One of the characteristics of satellite data is that it can shoot a wide range at once. If neighboring farmers get together and purchase satellite data together, it will be possible to reduce the cost.
In addition, the development of solutions will be smoother with the participation of “bridging human resources” who can propose solutions to problems to experts in each industry, which was mentioned in Session 2 on the theme of social infrastructure monitoring. I can think of it.
How to control the farmer’s enemy “disease”?
In the second half of the session, discussions proceeded on more specific content, such as what kind of tools are required.
Mr.Kaneko, a rice farmer who has introduced a growth diagnosis service that utilizes satellite data, says that the data needs to be updated once a week.
“In the case of rice, if you get sick or get insects, you have to spray the medicine before it spreads in the wind. The disease progresses to the next stage. It’s a week, so I check the growth status at least once a week. “(Mr. Kaneko)

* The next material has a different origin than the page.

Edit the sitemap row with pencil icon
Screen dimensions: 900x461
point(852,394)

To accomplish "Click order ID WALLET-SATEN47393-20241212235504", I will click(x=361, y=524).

This weekly frequency is based on the practice of manually checking without relying on tools. In the future, if the frequency of photography by satellite increases and it becomes possible to observe farmland freely, new needs may emerge.

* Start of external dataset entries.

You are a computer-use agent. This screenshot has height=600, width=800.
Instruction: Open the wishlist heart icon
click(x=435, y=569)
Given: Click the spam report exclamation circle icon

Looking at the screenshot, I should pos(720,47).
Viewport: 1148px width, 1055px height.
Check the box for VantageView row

On the other hand, Mr. Aizu, an apple farmer, revealed that harvesting fruit trees is an assembly line, so even if there is satellite data that can judge the growth situation, it is not clear whether it can be used.
However, as with rice cultivation, the spread of pests and the outbreak of pests are issues that affect the yield, and it is a panelist that there may be demand for identifying agricultural land that has been left unattended. I saw it from the discussion.
“Apples are particularly sensitive to disease, and disease-causing bacteria can fly from farms a few kilometers away. Therefore, if there is farmland that has not been mowed, it will be immediately noticed. Also, the relationship with the local residents is an important industry. If there is a farm with fallen leaves, you will notice it, and you will notice “Is this the source of the disease?” But this is seen from the sky. I think you can understand it.”(Mr. Aizu)
If it becomes possible to easily identify the abandoned land, it should be beneficial not only to farmers but also to local governments.
The session was limited to 50 minutes, but by bringing together those who are actually engaged in agriculture and the solution development side, on-site needs, from business issues to concrete solution proposals such as detection of abandoned gardens have emerged. I think it was a session where you can feel the potential of satellite data and space technology in the agricultural field.